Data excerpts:
*** Begin section ***

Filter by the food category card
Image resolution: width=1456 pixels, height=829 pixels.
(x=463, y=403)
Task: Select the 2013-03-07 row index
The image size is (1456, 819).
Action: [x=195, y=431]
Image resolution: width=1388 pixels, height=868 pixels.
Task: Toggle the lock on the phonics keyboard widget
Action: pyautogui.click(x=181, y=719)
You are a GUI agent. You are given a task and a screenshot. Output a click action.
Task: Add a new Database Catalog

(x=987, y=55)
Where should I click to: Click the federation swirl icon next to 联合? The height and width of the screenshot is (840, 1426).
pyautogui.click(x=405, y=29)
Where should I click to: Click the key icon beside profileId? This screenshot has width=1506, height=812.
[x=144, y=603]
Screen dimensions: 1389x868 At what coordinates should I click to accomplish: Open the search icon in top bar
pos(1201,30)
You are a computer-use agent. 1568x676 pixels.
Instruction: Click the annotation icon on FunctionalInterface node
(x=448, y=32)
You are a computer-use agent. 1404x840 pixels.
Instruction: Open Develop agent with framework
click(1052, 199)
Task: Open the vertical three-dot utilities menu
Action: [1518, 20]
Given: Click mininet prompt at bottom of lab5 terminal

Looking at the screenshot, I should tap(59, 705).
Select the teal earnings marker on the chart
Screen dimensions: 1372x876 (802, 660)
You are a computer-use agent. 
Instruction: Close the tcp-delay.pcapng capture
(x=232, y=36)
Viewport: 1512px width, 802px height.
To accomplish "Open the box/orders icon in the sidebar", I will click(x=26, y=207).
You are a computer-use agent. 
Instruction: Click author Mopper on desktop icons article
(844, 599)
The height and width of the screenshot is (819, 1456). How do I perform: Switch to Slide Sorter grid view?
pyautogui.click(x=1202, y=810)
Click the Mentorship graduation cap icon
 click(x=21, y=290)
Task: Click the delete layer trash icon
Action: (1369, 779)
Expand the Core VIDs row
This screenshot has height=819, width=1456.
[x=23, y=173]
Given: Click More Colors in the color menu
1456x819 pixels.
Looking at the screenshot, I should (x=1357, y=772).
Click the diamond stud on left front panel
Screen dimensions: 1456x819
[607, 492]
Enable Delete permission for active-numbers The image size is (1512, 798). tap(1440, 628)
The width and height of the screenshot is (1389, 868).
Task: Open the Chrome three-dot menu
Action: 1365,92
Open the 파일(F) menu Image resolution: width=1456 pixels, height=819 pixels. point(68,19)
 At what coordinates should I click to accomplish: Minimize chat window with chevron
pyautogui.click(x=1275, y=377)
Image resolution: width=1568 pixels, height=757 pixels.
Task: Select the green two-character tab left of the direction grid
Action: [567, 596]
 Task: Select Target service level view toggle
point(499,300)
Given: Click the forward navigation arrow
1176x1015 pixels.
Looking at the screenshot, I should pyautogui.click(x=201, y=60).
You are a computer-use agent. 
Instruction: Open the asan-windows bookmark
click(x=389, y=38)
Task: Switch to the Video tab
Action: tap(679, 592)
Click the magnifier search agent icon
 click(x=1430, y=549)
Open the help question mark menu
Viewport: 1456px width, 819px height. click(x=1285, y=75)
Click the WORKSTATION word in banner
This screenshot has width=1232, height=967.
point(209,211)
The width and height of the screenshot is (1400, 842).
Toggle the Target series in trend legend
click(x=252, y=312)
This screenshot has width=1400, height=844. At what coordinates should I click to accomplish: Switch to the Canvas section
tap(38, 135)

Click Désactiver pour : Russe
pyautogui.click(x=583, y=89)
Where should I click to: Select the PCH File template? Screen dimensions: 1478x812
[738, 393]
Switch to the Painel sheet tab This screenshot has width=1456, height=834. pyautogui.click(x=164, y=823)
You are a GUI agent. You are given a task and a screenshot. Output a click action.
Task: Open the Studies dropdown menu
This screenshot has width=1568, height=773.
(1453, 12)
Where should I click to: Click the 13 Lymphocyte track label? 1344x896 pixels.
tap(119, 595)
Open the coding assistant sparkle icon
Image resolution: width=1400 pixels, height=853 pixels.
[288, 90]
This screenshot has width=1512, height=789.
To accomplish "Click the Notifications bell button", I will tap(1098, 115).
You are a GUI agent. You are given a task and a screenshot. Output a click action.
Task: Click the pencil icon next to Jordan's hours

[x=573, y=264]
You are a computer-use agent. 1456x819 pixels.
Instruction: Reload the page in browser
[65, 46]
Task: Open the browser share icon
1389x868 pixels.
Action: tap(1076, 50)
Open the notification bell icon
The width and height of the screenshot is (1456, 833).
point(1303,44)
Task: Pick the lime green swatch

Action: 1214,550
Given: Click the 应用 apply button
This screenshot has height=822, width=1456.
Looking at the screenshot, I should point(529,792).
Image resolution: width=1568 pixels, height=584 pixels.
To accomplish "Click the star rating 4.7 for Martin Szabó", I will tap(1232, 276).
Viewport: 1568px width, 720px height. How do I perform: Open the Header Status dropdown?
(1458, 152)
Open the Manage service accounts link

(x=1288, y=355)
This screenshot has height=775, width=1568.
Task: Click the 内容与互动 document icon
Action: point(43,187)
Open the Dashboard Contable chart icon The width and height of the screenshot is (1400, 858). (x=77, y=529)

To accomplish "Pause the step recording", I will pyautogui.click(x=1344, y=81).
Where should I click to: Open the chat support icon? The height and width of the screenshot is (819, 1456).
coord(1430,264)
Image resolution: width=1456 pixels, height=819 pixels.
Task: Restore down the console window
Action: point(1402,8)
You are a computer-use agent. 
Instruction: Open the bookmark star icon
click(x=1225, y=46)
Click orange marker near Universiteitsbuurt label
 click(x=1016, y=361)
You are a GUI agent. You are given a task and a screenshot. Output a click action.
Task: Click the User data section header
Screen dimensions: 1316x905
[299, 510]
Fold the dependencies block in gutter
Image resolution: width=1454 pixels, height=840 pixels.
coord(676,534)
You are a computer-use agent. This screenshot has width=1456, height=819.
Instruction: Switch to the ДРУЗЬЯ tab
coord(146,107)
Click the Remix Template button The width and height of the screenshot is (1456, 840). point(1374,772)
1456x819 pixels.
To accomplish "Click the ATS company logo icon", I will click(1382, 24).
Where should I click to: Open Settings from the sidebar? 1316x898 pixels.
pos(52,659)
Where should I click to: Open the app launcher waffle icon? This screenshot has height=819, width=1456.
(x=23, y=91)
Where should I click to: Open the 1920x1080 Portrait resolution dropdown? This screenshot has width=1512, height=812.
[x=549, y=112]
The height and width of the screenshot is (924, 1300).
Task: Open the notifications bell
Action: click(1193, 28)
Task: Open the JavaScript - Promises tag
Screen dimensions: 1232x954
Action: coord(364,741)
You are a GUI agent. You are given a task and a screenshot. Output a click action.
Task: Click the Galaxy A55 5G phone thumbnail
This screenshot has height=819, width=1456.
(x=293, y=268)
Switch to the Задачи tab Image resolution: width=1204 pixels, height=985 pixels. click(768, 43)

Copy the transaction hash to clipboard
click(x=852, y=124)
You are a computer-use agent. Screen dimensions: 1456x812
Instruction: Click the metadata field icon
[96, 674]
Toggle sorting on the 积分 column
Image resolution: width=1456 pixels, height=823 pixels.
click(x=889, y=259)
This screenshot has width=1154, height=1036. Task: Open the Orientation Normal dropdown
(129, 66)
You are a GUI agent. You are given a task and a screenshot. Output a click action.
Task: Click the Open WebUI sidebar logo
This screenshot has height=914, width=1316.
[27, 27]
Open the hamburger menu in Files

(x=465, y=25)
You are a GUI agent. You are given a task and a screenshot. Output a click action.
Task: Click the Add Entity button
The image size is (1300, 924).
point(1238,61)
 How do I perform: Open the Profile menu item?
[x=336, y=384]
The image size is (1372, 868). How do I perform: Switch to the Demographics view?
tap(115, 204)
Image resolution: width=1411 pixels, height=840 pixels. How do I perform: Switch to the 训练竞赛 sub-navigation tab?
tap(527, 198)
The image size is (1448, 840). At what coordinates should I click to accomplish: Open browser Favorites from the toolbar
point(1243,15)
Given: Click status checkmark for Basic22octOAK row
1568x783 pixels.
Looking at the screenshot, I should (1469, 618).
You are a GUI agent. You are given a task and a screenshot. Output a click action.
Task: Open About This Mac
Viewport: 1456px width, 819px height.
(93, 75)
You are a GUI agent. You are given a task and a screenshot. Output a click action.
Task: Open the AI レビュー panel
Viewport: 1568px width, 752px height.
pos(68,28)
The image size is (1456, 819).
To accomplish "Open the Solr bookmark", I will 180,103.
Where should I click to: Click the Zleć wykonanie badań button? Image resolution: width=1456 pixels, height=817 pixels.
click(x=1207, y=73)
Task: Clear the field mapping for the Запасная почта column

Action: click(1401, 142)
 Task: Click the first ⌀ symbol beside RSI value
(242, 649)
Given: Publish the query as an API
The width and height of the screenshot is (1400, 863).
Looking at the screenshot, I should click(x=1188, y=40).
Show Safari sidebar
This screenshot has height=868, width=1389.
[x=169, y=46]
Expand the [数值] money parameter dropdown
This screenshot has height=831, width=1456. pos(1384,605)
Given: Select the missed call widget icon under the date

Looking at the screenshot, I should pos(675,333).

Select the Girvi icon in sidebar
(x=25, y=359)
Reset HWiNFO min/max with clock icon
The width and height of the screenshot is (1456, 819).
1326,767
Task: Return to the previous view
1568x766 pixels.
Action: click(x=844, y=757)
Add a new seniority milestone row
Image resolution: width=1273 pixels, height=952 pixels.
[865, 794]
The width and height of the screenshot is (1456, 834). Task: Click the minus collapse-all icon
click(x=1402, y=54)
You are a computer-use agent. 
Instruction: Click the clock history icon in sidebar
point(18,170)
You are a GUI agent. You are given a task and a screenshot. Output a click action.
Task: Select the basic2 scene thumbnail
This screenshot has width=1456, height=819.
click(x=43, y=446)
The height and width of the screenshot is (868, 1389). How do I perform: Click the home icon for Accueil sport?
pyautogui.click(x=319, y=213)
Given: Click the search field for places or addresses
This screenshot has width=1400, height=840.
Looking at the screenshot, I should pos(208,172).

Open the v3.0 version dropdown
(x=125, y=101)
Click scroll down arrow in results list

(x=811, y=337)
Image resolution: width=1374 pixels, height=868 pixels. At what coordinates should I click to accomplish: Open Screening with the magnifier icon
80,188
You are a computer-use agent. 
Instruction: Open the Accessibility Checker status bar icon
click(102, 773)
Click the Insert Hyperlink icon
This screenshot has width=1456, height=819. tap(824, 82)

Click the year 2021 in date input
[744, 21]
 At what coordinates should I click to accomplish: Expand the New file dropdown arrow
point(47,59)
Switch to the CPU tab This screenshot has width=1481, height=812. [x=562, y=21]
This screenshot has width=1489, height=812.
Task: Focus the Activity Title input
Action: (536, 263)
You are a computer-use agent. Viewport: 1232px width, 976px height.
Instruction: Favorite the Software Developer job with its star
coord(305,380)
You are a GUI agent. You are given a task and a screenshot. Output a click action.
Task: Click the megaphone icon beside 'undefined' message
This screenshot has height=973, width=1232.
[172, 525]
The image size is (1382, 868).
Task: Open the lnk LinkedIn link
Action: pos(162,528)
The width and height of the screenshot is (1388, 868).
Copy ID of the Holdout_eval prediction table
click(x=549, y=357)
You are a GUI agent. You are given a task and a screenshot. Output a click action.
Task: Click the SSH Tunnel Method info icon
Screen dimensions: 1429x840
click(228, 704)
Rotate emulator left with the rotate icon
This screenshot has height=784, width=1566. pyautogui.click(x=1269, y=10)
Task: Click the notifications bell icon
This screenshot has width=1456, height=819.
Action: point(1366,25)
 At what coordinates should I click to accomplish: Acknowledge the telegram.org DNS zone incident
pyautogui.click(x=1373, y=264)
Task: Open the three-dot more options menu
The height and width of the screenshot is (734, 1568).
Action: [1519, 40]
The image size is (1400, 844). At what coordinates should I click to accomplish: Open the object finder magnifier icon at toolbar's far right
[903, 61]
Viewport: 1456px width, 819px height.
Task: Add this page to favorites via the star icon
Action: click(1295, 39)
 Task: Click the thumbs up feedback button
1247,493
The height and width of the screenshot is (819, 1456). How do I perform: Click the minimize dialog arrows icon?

*** End section ***

About this exercise » Report each line in the preceding entries that holds the string "panel".

Solution for this problem »
Click the diamond stud on left front panel
Task: Open the AI レビュー panel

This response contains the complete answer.